▶ Given instruction: Carry on the interview with photographer Alessandro Truffa from the point where it stops.

▶ Source:
Alessandro Truffa

January 2025

The thirteenth edition of the Premio Francesco Fabbri per le Arti Contemporanee saw this year’s winner of the Contemporary Photography section, the young Turinese photographer Alessandro Truffa.

We met with him to explore the themes of his photographic research as a way of understanding and investigating real-life phenomena such as the climate crisis, popular beliefs and the relationship between man and the environment.

 

The winning work for the contemporary photography section, Bee in a Test Tube, is a photographic light box and part of the larger 432 Hz research project. In this project you interweave documentary photography and pseudo-scientific storytelling to question human prejudices that arise when studying the behaviour of other living creatures, in this case bees. The project creates a space of interspecies coexistence that moves between fiction and scientific fact. How did this project come about? What did you want to show?

Bee in a test tube can be defined as a kind of synesthesia, since it is an attempt to visualise a sound by translating the song of a queen bee into light impulses.

The 432 Hz project, which is currently underway, came about at a time when I was starting to research the relationship between humans and pollinators, because I was interested in exploring how humans relate to the subject of animal intelligence, and the prejudices related. At the time, I was taking photographs inside a university research laboratory studying pollinators and, in particular, the effects of pesticides on their motor skills and fertility. To explain what interests me, I always start with a quote from Marx, challenged by Timothy Morton in ‘Dark Ecology’: “The best bee is always worse than the worst architect”. This idea somehow presupposes a positioning bias of the human over the animal, because whereas a bee would merely execute a mere algorithm, like an automaton without a conscience, the architect would always be a conscious author of his work. There are therefore unconscious dynamics that condition us in our relationship with other life forms – such as the idea that small brains are incapable of complex tasks – and in this sense create gaps and blind spots in our way of translating and interpreting language and animal behaviour. In the text ‘In the Mint of a Bee’, Lars Chittka cites various experiments that attempt to deconstruct these mechanisms, such as that of Charles Henry Turner, an entomologist who lived in the second half of the 19th century, who was the first to empirically demonstrate that bees construct their nest location using spatial reference points. After noticing that a solitary bee had built its nest next to a Coca-Cola cap left on the street, he moved the cap next to a specially constructed artificial nest and watched as the bee entered its new nest without hesitation. He thus succeeded in demonstrating that the bee had a memory for landmarks rather than instinct.

The 432 Hz project consists of documentation photographs interwoven with images depicting fictitious scientific experiments that seek to challenge our certainties about what we know on animals, to ask questions rather than assert theses. The work therefore explores, through photography, the role that an image can play in moving from being an evidential and scientific tool to one capable of constructing imaginative truths.

Listing for locating described items
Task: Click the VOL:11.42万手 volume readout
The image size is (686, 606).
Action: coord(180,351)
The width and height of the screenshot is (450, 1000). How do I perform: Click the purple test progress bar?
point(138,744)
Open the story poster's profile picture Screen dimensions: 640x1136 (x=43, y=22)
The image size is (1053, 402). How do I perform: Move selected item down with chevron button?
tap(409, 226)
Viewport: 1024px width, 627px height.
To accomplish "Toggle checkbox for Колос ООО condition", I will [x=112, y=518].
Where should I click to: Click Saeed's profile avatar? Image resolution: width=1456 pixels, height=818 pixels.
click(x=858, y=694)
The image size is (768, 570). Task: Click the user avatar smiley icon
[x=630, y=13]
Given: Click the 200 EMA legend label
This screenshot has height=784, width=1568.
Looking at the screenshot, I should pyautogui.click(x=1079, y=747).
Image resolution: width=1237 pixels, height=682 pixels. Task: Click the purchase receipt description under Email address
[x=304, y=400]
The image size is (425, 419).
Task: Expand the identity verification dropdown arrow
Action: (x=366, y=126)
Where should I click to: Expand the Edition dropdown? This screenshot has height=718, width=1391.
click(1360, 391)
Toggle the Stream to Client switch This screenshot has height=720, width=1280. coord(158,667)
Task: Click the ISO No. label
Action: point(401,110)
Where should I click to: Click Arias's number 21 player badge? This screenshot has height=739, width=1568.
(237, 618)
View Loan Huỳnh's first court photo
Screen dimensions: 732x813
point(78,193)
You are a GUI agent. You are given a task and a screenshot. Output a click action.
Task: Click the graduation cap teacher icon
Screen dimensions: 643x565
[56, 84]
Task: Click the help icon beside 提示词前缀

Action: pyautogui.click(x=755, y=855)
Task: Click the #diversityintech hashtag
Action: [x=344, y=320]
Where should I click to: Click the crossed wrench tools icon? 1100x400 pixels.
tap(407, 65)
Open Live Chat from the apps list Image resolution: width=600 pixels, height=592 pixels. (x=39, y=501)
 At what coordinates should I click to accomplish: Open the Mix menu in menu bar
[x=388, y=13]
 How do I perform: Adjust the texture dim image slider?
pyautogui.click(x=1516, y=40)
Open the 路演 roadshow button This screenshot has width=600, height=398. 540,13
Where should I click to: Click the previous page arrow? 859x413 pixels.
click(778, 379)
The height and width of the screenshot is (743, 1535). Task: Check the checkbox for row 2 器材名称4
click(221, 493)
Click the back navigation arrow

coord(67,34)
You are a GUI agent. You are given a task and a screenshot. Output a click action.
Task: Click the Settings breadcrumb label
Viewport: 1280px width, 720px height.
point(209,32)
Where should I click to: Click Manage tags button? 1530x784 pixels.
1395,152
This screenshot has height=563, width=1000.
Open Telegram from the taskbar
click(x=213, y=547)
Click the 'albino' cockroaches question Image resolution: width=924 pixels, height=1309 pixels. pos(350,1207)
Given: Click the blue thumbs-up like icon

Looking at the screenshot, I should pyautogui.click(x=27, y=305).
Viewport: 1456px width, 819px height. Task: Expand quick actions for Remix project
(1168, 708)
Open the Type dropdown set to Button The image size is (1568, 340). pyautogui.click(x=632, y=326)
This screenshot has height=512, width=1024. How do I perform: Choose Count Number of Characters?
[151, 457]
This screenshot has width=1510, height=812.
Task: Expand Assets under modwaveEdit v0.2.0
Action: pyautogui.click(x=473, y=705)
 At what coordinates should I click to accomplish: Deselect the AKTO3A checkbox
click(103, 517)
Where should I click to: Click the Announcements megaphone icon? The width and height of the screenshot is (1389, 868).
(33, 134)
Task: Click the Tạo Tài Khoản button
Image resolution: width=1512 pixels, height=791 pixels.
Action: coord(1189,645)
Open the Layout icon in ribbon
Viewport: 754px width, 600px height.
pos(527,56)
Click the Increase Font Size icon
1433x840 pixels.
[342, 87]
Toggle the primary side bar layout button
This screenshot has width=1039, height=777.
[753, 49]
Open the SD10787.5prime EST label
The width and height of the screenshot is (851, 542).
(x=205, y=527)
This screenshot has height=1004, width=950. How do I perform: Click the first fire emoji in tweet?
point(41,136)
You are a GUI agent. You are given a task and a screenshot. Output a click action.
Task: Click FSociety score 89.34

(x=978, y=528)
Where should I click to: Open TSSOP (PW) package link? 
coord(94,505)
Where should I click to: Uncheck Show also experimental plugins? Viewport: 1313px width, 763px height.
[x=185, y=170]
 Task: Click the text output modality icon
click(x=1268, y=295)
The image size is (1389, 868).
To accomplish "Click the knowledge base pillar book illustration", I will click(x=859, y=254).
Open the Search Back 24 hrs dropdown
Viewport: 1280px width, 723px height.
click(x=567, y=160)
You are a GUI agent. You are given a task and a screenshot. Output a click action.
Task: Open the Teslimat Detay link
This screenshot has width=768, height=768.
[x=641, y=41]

▶ Task response:
 

Another recent project, Boja Fauss, is inspired by a historical event: the last application of the death penalty in Italy, in Turin in 1947. This fact is linked to the local legend that, when an executioner bought bread, it was handed to him upside down as a sign of contempt; the remonstrations of the executioners and the subsequent decree forbidding this practice gave rise to the pan carré, a square loaf in which it was impossible to distinguish the top from the bottom. This made it possible to continue to mock the executioners by handing them the bread upside down. In your project, the pan carré is reinterpreted as an instrument of dissent against a figure seen as the embodiment of the control exercised by power. Boja Fauss is a project at the intersection of oral history and official history, how does this emerge from the images? The book, which is in the form of the pan carré, what images does it contain?

The structure of the publication and the decision to keep the book’s pages intact were functional in order to hide the images within the pages, in order to recreate, in a playful way, that dimension of esotericism that was also the basis of the original legend.

Within the project there are different types of images that work on the stratification produced around this theme, orienting the research not so much towards a specific direction, but towards the contamination of different approaches and methodologies. I was very interested in working on the dialogue between official history and popular history, that is, between a more institutional approach and a more exploratory one, linked to the proposals that have been created around this theme. Part of the research was therefore based on the study of various archival materials relating to the chronicle and official history, such as court documents and news photographs published in newspapers. These materials were researched and photographed in various institutions in Turin, such as the Historical Archives and the State Archives. I also photographed in historical places such as the Church of the Misericordia or in places of remembrance such as the Cesare Lombroso Museum of Criminal Anthropology and the Museum of Le Nuove Prigioni. These images create an archaeological path in the dark memory of these historical events, which serves to trace concrete coordinates within the work.

Alongside these historical materials, I have placed images that are more suggestive, such as a series of square blocks of bread that I cooked and photographed as if they were stones, to refer to the semantic use of bread, which is obviously deeply intertwined with Christian culture. Other images, on the other hand, start from some linguistic and etymological suggestions, such as the cockroach. In fact, in the Piedmontese dialect, the word ‘executioner’ (often distorted into ‘baboia’) has a double meaning: on the one hand, that of the ‘executor of justice’ and, on the other, that of the ‘cockroach’. Similarly, chains allude to the Greek etymology of the word. The Greek word ‘boeiai’ referred to strips of cowhide, from which the Latin word ‘boia’ (Italian for executioner) was derived, which was used both to mean ‘lace’, ‘chain’, ‘instrument of torture’ and to denote ‘the executor of justice’.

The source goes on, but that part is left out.